No blow-job, though.
5
My light rail won't give me one, but it only costs $2 to get to the airport ...

Plus, bonus points, I don't get wet.
6
Don't be stupid, Lindy. Obviously the "benefits" don't come from the parking space itself. WallyPark just trying to say they're going to buy you a whore and you're acting all obtuse and childish about it.

Hookers prevent child rape. I learned that from Michael Keaton in Night Shift. Thanks, WallyPark. Boo, Lindy.

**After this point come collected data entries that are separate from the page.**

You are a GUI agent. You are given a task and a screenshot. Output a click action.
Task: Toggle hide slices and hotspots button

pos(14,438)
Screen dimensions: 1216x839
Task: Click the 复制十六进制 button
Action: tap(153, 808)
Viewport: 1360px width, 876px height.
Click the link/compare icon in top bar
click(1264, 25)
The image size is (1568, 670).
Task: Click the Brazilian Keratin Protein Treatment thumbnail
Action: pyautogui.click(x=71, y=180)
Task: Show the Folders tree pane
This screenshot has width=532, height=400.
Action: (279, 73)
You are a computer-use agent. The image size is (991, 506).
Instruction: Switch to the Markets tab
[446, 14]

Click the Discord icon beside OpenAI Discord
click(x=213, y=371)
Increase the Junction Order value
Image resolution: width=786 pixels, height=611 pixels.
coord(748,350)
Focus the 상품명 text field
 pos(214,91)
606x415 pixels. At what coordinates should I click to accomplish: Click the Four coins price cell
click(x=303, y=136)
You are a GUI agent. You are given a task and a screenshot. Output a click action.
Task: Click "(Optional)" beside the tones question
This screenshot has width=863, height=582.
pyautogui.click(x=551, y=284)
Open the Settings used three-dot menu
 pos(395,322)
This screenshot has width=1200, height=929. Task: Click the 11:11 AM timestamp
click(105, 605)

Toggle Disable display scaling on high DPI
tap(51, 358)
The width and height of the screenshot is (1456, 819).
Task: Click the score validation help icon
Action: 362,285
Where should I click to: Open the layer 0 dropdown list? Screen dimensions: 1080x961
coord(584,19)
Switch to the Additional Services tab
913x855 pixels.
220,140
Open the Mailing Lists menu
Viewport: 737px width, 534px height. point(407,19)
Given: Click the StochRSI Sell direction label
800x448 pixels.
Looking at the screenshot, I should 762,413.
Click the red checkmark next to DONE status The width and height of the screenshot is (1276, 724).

I guess they should just change their slogan to "Don't want a whore? Fine. Park at Diamond."
7
Is WallyPark's mascot Marty Masseuse?

Sorry.
8
@4: Another example of Seattle's utter lameness. Unlike virtually every other city in the country, Super Shuttle here costs almost as much as a cab. Hell, I can get a Lincoln Town Car to take me to the airport for not much more than Super Shuttle. Not sure if it has to do with Port of Seattle's rules or what, but the pricing makes SS the option of last resort for me (well after the bus and now light rail).